* _The request_
In the source data below, copy the lines from the line with "You are a computer-use" to the line with "Action: click(x=335, y=446)", renaming "Task" to "Goal" and changing nothing else. Give back only those lines.

Source data:
## begin
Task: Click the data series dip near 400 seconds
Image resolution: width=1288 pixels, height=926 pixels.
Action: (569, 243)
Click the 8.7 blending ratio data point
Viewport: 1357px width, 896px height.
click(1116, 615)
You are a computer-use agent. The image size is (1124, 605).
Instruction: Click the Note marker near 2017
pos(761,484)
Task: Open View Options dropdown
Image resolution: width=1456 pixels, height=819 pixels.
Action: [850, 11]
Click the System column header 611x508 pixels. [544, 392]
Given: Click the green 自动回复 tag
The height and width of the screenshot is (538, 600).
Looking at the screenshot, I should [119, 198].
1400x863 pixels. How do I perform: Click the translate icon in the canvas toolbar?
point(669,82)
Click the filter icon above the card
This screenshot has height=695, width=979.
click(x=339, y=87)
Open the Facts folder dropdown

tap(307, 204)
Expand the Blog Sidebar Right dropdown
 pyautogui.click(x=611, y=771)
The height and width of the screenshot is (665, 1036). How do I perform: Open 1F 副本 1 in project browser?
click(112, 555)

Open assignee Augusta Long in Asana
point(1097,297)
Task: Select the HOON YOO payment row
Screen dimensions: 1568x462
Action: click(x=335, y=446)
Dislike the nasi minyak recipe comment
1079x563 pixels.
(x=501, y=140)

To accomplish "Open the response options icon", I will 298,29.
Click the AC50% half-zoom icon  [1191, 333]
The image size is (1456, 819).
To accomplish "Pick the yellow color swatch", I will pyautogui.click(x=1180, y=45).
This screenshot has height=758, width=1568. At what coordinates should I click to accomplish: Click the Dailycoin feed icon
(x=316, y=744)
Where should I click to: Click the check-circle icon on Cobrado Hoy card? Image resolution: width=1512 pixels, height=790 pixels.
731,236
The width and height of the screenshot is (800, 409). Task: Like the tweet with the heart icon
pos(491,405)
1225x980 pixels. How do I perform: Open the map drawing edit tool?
## end
* _The result_
You are a computer-use agent. The image size is (1124, 605).
Instruction: Click the Note marker near 2017
pos(761,484)
Goal: Open View Options dropdown
Image resolution: width=1456 pixels, height=819 pixels.
Action: [850, 11]
Click the System column header 611x508 pixels. [544, 392]
Given: Click the green 自动回复 tag
The height and width of the screenshot is (538, 600).
Looking at the screenshot, I should [119, 198].
1400x863 pixels. How do I perform: Click the translate icon in the canvas toolbar?
point(669,82)
Click the filter icon above the card
This screenshot has height=695, width=979.
click(x=339, y=87)
Open the Facts folder dropdown

tap(307, 204)
Expand the Blog Sidebar Right dropdown
 pyautogui.click(x=611, y=771)
The height and width of the screenshot is (665, 1036). How do I perform: Open 1F 副本 1 in project browser?
click(112, 555)

Open assignee Augusta Long in Asana
point(1097,297)
Goal: Select the HOON YOO payment row
Screen dimensions: 1568x462
Action: click(x=335, y=446)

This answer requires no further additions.